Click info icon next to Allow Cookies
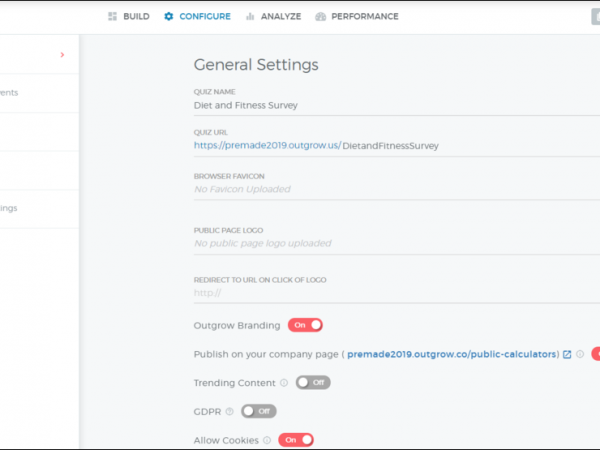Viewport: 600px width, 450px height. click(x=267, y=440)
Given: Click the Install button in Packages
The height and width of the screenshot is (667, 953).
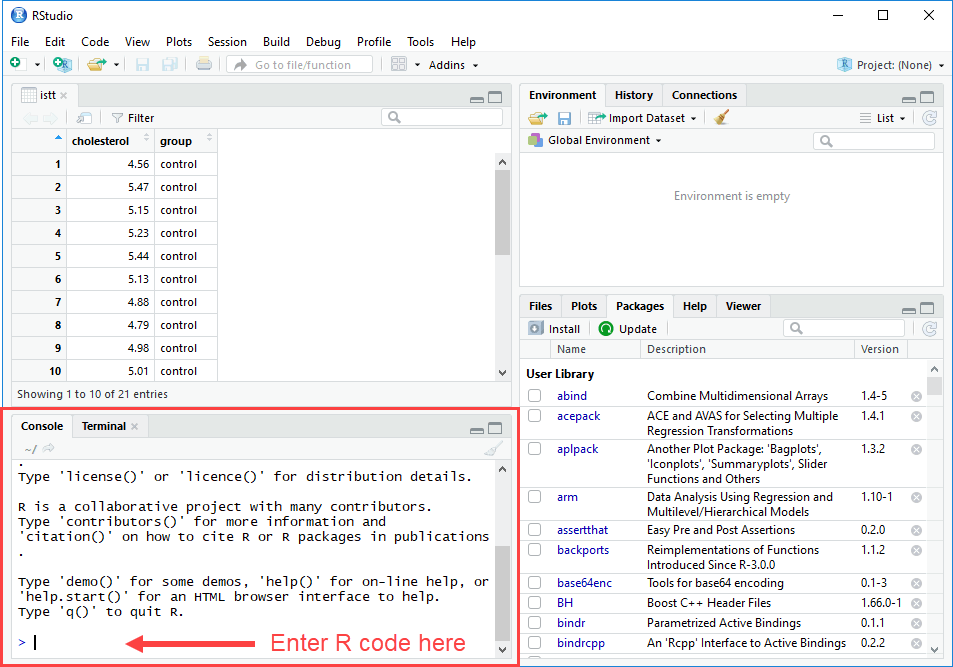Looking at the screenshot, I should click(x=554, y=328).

#### Exercise objective:
Please print each of the records word for word, keeping the pictures out.

#### Answer for this exercise:
Click info icon next to Allow Cookies
Viewport: 600px width, 450px height. click(x=267, y=440)
Given: Click the Install button in Packages
The height and width of the screenshot is (667, 953).
Looking at the screenshot, I should click(x=554, y=328).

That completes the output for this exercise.